**Assigned task:**
Each entry is to be output as written, so that none is missing.

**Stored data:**
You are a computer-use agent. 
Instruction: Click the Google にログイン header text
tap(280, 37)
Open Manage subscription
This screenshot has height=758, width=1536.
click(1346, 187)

**Exercise solution:**
You are a computer-use agent. 
Instruction: Click the Google にログイン header text
tap(280, 37)
Open Manage subscription
This screenshot has height=758, width=1536.
click(1346, 187)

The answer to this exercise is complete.